J’avais constaté que, à l’instar des soumis, il était sujet aux sollicitations intimes, parfois appuyées. Je ne l’avais pas vu les éviter ou les fuir. Christopher était un condensé de mystères à découvrir.
Nous avions été descendus depuis quinze jours maintenant. J’étais assez remis pour participer, en héros, avec Christopher, à un repas qui devait clôturer cette période, d’autant que nous avions été avertis de l’annonce de son abandon définitif.

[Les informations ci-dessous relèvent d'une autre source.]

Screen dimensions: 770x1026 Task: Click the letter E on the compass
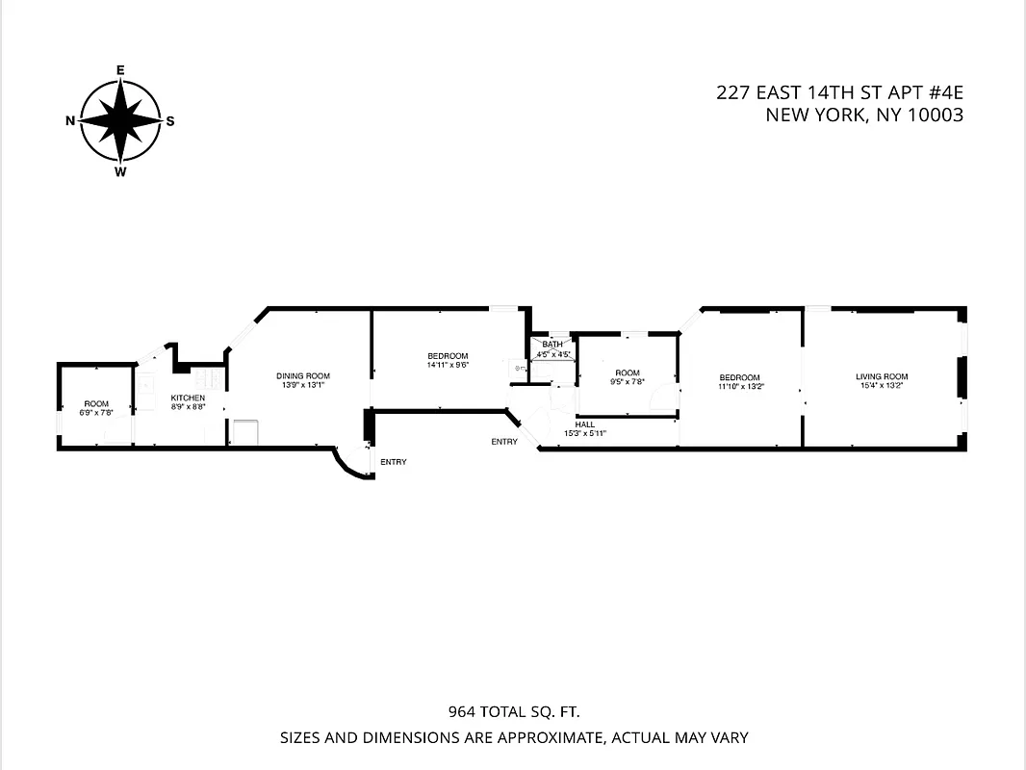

Le jour précédent, Christopher me fit une proposition étrange : il comptait écrire et publier un livre sur notre expérience. Trouvant sa vie sans intérêt, il voulait plutôt raconter la mienne, dont il savait maintenant à peu près tout. L’idée était de prendre ma place pour tenir la plume. Amusé de participer à ce travail, je lui dis oui.
Dans l’immense salle, une table ronde était dressée, avec trois couverts, à ma demande, pour évoquer la présence d'Arthur. D’autres tables, avec des bancs, la garnissaient. L’idée était que chacun puisse passer échanger avec nous. Sagement rangés, ils nous accueillirent sous les bravos et les hourras. Une forte émotion m’étreignait, car je percevais leur immense admiration pour notre parcours.

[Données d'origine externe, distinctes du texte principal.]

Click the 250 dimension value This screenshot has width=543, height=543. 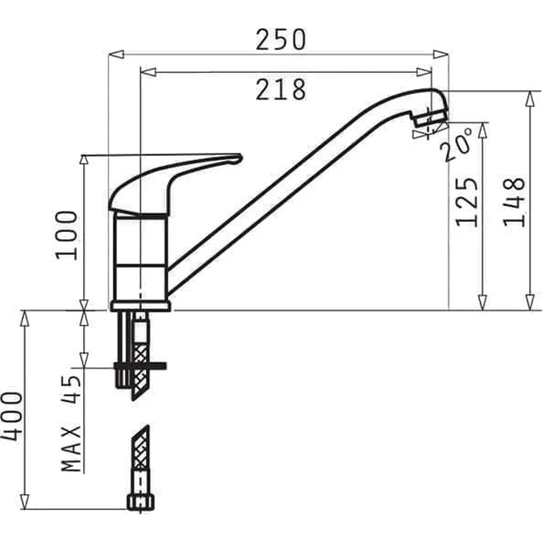click(x=281, y=39)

Mon ventre se serrait pourtant, car il aurait dû être au seuil de la salle pour m’accueillir, à moins qu’il ne soit caché au milieu d’eux pour me faire la surprise. Mon mari n’était pas là. Une profonde sensation d’abandon me fit pleurer, état que je tentais de dissimuler en les présentant comme des larmes de joie et de reconnaissance.
Nous nous assîmes au milieu de cette assemblée. Nous pouvions manger, même si tenir une cuillère était encore difficile, également gênés par les énormes pansements aux poignets, qui se transformaient en objets d'attouchements religieux.

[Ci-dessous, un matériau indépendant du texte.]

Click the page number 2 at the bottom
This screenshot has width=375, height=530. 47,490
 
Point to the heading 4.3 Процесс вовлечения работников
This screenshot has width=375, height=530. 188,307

Soudain, le silence se fit. Il était là, sous la grande porte. Qu’il était beau, uniquement vêtu d’un short, son torse puissant, sa chevelure de feu en bataille.
Je me levai et fis quelques pas vers lui, me retenant de courir me mettre dans ses bras.
William saisit un couteau sur le buffet.
— Pourquoi est-ce lui qui est mort ? C’est toi qui devais mourir !
Je me figeai. Tout revenait. Je lui appartenais, il était le maitre de mon destin.
— Tu n’as pas eu le courage d’affronter la mort ! Tu es un lâche. Tu m’as trahi.
J’avais accepté de me laisser décrocher, en baissant mes yeux, alors qu’il s’était transporté par l’esprit à mes côtés pour me soutenir. Il avait raison. Je n’étais plus digne de lui. Il me rejetait à jamais. Autant mourir de sa main !
Alors qu’il avançait, brandissant le couteau de boucher, j’ouvris les bras. Qu’il me prenne la vie, en échange de son pardon. Il accéléra, voulant m’ouvrir le ventre.
« Viens, mon chéri, c’est par toi que je veux disparaitre. »
Un des participants l’écarta en le poussant, lui faisant perdre l’équilibre. J’entendis le bruit de ses os cédant sous le choc de sa chute sur un banc.